Discussion about optimal wildcard syntax

you replied:

This afternoon, we had a discussion about a facebook regex

The following came up:

and

do we use (scripted entry)

(.|^)wizaly\.com$

regex101.com says match -> 18 steps
OR

^(.+\.)??wizaly\.com$

regex101.com says match -> 14 steps

your opinion and comment would be highly appreciated.

edit typos

The first one you mention is slightly different than the one we're using (\.|^)
Please repeat your benchmark with the correct syntax as a case-sensitive literal match \. is a few steps faster than an any match. Also, you only specified the regex. When you specify the number of steps it takes, you should also provide the test vector you ran your test against.

I can only assume you tested against wizaly.com for which I see 16 steps for our and 14 steps for the proposed other wildcard regex. However, this is not a definite answer as you also need to consider subdomain matches. Given abc.wizaly.com, our regex needs 26 steps whereas the other one needs 31 steps.

You see, regex magic is not necessarily as simple as it may seem sometimes and we've already invested a lot of effort also into the more subtle things of Pi-hole. Not everything is documented, however, that doesn't mean the things around FTL are not heavily optimized anyways.

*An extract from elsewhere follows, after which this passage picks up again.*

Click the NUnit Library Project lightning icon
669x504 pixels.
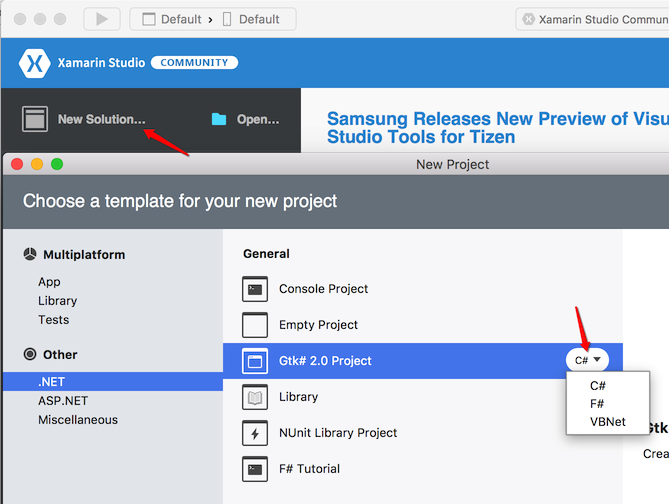255,433
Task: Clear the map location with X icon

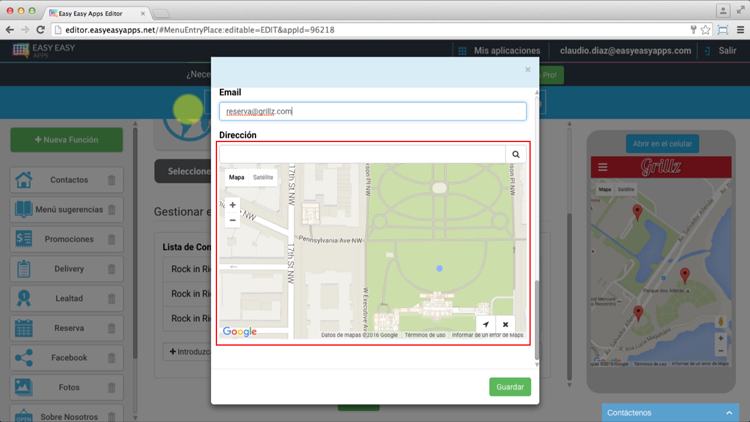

that's not my fault, that's discourse, cutting chars when block quoting.
another attempt to list the regex

(\.|^)wizaly\.com$

versus

^(.+\.)??wizaly\.com$

and a screenshot of what I type
image

Seems okay.

repeating, you split while I was replying

so which on is the better one, the first one is the one you use, the second one appears to require less steps?

How so?

end of discussion.
when entering the domain wizaly.com in regex101.com, ^(.+\.)??wizaly\.com$ wins
when entering the domain abc.wizaly.com in regex101.com, (\.|^)wizaly\.com$wins

(hoping discourse doesn't change the code again...)
so your regex, wins, if a subdomain is used, which is what will happen in real life.

Sorry for my mistake.

edit
@Bucking_Horn, you showed an interest in this, here is the answer, provided by the smarter (than us) developer.
/edit

Thanks, I'd been alerted as soon as you quoted me in your opening post :wink:

But while we're at it, I add my two cents :wink:

In the very post you quoted me from, I was also doubting whether number of steps as calculated by regex101 would actually suffice as assessment criterion, as Pi-hole would likely use a different variant (ERE vs.PCRE) and most certainly a different implementation as that website.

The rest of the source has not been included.